CPU bus, clocks and memory latency
In this new technical article, I will present how central elements like the ST bus, memory and clocks are implemented in zeST. This is a crucial part, since the choices we make here constrain all the rest of the hardware implementation. These choices are also very dependent from the hardware platform we are working on.
I will try to explain in the most understandable way as I can, so anyone with very basic notions of synchrorous logic and timing should be able to understand.
A suitable hardware platform
When I decided to jump into hardware design, and start a re-implemintation of the Atari ST as a support project for that, I first had to choose a FPGA board. I really did not want to start making my own board, but rather use an off-the-shelf board with the minimum necessary components:
- a chip from Xilinx, because I already had prior experience with the Xilinx development tools,
- a system-on-chip (SoC), with both a CPU and FPGA programmable logic, so the CPU could handle everything that can not be implemented on the FPGA, especially the input/output peripherals like keyboard/mouse and storage devices,
- a decent amount of on-chip memory,
- USB host connectivity,
- a HDMI video output.
After a bit of research I stumbled upon the Z-Turn board, that featured all that for a decent price.

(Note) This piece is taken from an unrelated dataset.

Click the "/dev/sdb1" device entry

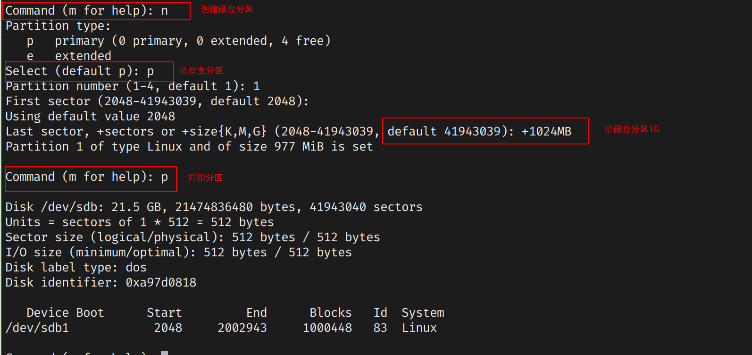coord(37,328)
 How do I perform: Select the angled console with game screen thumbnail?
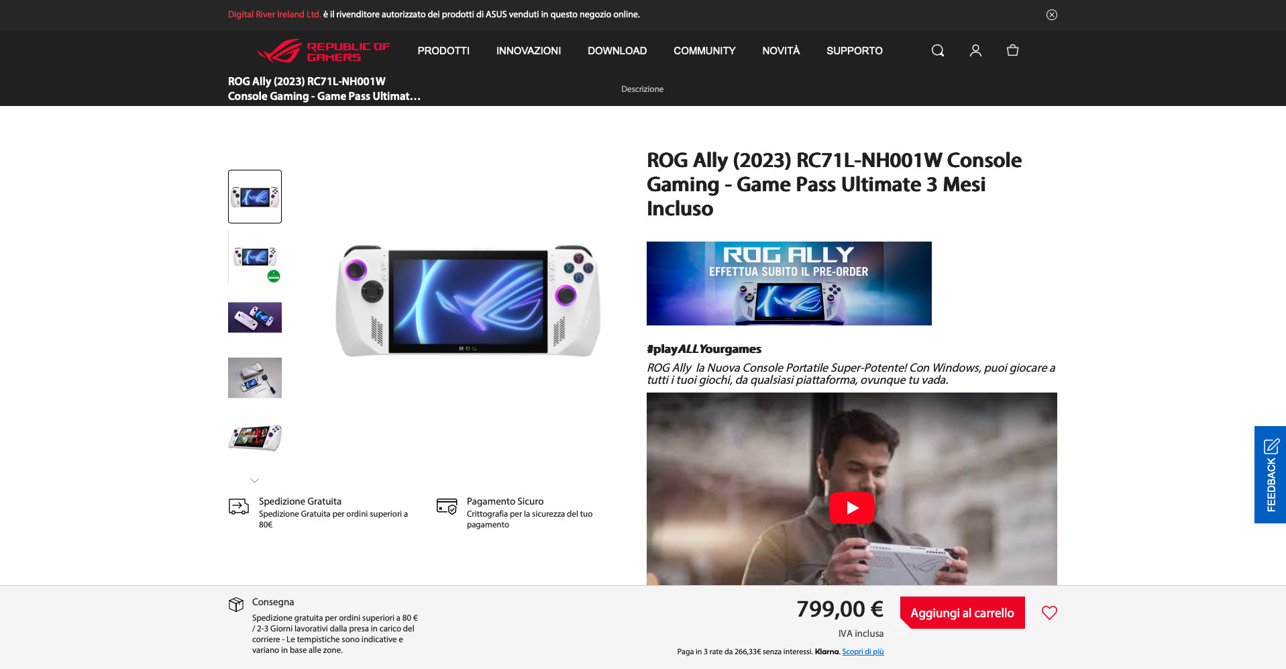pos(255,438)
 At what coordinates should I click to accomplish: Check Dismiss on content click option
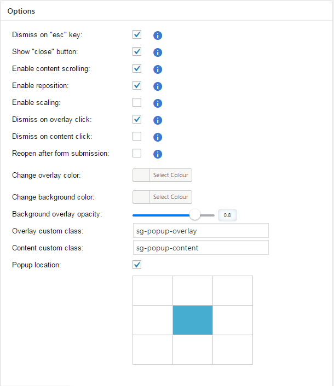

One of the main questions I did not have the answer to yet was whether the main memory was fast enough to handle the kind of memory accesses the 68000 processor does. To answer that question, I had to study how the 68000 works in detail, and how we can manage memory accesses in a way that is compatible with the 68000 timings.
Timing of memory accesses on the 68000
So let’s begin with the 68000. Bus accesses (to memory, but also to memory-mapped peripheral registers) are done through what are called bus cycles, which are sequences of signal exchanges between the processor and the addressed peripherals. From the MC68000 user’s manual, you can find a very precise description of how signals are handled during the different kinds of bus cycles.
Write cycle
Let’s start with the bus write cycle. Here is a timing diagram I generated from actual values coming from the 68000 core in zeST:
Before we go any further, let me explain how to read timing diagrams, in case you did not know. Each row corresponds to a signal that can be either a binary signal with only high (1) and low (0) states, or a group of bits that form a number, usually written in hexadecimal format. Such a group of bits is called a bus. For instance on the above diagram, clk_8 is a binary signal which constantly changes it state between 0 and 1 (that what clocks are supposed to do), and A is a bus. Such diagrams shows how signal values evolve during time. Timestamps increase from left to right. On the previous diagram, the time values (the 2376, 2378 etc) are sample numbers, but in other cases they can be actual time values in microseconds or nanoseconds for instance. The sampling rate here is of two samples per clock cycle so we can see both the high and low states of the clk_8 clock.
The write cycle is divided in 8 states (numbered from S0 to S7 in the diagram above). You can notice both upper and lower clock transitions are used by the 68000, unlike most of modern electronics. This means two different states in a single clock cycle. The important states are the following:
- In State S1, the processor sets the write address to the A (address) bus.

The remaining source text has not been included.